In the listing beneath this line, copy exactly the lines starting with the one containing "You are a computer-use agent. Viewport: 1227px" and going on through the one containing "Task: Click the IP 地址 input field".

======== RECORDS FOR THE TASK ========

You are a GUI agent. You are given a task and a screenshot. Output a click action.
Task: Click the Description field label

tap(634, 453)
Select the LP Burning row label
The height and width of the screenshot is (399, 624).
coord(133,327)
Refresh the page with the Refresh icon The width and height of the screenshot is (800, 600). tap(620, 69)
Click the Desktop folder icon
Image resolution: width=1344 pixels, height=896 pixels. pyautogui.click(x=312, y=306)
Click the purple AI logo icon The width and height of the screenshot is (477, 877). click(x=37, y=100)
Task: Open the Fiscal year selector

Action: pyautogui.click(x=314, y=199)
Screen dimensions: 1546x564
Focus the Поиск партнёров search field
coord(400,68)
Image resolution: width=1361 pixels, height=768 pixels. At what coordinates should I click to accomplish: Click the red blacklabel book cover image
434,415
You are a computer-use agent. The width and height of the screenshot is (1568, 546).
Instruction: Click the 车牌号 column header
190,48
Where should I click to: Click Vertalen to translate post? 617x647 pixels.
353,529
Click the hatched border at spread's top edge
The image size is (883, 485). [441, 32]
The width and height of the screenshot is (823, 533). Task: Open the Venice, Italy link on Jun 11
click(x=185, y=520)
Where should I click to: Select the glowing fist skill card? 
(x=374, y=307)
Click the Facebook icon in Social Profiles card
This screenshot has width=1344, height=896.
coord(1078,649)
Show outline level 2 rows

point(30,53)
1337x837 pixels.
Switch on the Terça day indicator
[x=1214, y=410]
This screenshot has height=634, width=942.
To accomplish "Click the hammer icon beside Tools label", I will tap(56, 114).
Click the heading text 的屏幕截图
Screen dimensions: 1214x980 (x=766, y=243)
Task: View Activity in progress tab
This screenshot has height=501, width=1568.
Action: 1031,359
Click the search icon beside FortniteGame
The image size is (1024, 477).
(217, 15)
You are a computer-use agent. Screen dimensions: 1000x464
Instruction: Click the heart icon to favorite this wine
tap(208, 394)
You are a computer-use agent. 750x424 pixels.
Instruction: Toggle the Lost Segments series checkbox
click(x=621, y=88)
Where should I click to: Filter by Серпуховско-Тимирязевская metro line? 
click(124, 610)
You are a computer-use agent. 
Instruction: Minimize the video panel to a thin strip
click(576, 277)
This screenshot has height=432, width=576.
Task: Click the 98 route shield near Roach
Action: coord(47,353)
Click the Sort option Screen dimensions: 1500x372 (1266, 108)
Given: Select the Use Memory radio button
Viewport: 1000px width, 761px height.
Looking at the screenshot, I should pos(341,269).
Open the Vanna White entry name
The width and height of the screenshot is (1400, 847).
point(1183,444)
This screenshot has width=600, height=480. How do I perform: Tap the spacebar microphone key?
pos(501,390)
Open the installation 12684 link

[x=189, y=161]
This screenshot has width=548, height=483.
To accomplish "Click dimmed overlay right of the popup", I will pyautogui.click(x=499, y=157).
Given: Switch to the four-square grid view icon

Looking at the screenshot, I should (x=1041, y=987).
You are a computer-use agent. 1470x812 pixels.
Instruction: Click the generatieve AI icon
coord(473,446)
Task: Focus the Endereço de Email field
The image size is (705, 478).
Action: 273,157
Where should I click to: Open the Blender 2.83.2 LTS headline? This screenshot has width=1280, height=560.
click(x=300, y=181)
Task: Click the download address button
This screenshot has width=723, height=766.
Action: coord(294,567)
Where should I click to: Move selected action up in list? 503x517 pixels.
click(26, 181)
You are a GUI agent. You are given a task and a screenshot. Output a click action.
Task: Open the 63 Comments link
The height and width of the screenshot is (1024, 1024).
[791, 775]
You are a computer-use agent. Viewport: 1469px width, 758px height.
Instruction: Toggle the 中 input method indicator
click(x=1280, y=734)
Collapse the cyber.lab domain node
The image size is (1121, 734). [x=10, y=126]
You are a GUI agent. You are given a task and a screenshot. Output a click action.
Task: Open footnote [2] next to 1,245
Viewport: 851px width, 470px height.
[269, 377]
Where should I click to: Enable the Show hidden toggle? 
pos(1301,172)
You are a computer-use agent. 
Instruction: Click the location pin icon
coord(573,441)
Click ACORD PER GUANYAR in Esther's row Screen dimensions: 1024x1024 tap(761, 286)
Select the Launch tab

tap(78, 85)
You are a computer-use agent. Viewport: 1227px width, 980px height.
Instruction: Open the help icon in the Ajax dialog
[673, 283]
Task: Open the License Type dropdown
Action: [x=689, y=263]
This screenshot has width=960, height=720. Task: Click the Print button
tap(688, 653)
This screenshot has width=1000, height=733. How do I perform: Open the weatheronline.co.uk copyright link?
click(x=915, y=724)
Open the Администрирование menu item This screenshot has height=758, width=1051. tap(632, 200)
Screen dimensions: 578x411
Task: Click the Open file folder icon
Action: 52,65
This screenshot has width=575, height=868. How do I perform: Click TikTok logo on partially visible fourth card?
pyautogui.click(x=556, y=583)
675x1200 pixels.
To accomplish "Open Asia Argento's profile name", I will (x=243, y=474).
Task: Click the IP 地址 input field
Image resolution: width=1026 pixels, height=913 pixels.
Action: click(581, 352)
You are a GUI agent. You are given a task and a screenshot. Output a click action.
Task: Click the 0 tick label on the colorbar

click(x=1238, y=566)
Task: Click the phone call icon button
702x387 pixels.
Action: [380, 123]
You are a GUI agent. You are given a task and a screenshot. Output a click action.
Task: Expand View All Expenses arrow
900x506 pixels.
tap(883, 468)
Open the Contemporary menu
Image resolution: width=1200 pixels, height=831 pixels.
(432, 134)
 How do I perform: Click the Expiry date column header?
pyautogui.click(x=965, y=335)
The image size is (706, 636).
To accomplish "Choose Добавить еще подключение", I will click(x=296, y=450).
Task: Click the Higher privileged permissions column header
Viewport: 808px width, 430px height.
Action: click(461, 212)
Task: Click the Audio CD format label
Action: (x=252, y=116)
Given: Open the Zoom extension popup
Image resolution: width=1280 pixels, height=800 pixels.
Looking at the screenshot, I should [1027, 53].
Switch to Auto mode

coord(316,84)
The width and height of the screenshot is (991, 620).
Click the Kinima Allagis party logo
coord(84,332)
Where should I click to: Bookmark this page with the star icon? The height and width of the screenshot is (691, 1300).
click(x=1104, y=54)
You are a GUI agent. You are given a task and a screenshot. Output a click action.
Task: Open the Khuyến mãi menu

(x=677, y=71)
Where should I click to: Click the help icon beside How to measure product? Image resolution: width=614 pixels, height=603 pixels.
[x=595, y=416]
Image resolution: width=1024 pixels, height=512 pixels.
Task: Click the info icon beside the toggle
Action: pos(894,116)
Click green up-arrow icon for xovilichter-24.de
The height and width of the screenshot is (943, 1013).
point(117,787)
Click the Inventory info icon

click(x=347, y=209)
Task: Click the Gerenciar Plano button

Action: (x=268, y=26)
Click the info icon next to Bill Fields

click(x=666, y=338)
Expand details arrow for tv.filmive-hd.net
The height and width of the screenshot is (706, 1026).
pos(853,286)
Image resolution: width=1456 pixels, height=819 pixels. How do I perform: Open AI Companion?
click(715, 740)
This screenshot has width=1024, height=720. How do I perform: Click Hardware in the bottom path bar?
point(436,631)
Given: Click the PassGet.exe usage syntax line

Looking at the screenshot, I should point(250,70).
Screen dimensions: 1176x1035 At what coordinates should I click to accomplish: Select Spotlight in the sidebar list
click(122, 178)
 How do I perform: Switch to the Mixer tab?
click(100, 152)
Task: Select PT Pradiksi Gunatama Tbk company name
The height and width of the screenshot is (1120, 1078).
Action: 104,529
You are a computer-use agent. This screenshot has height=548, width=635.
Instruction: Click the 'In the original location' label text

========

» EXERCISE ANSWER:
You are a computer-use agent. Viewport: 1227px width, 980px height.
Instruction: Open the help icon in the Ajax dialog
[673, 283]
Task: Open the License Type dropdown
Action: [x=689, y=263]
This screenshot has width=960, height=720. Task: Click the Print button
tap(688, 653)
This screenshot has width=1000, height=733. How do I perform: Open the weatheronline.co.uk copyright link?
click(x=915, y=724)
Open the Администрирование menu item This screenshot has height=758, width=1051. tap(632, 200)
Screen dimensions: 578x411
Task: Click the Open file folder icon
Action: 52,65
This screenshot has width=575, height=868. How do I perform: Click TikTok logo on partially visible fourth card?
pyautogui.click(x=556, y=583)
675x1200 pixels.
To accomplish "Open Asia Argento's profile name", I will (x=243, y=474).
Task: Click the IP 地址 input field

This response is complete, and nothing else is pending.